Week 6 - Bayesian Neural Networks

Week 6

Topic: Introduction to Bayesian Neural Networks

Keynote Speaker: Wang Ma

Time: Sept 2, 20:00 - 21:30

Venue: Room 341, School of Business

Tencent Meeting: #907-2153-6929

Compendium

Introduction

This tutorial provides a detailed overview of Bayesian Neural Networks (BNNs), discussing core principles such as Bayesian inference, posterior estimation, and variational inference.
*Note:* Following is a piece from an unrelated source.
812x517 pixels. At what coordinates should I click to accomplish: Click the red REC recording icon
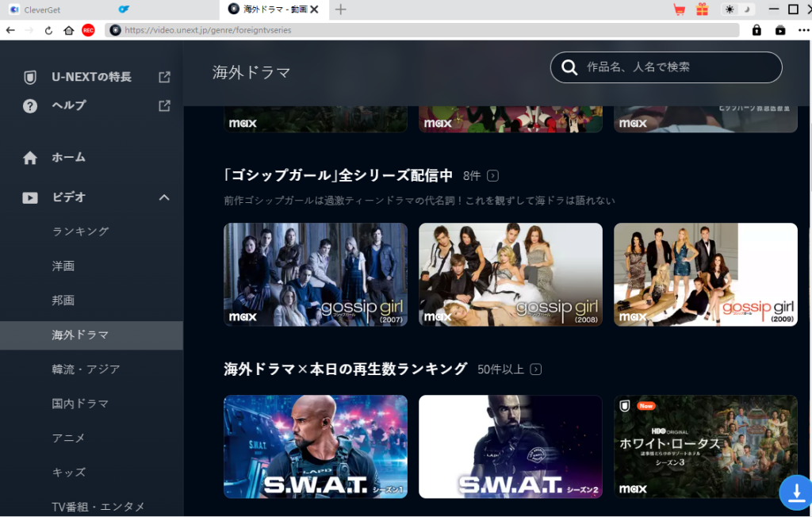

BNNs allow for the integration of uncertainty estimates in neural networks, making them ideal for tasks involving noisy or uncertain data.

1. Bayesian Inference

In Bayesian inference, the goal is to estimate the posterior distribution \( p(\theta | D) \), given the prior distribution \( p(\theta) \) and likelihood \( p(D | \theta) \).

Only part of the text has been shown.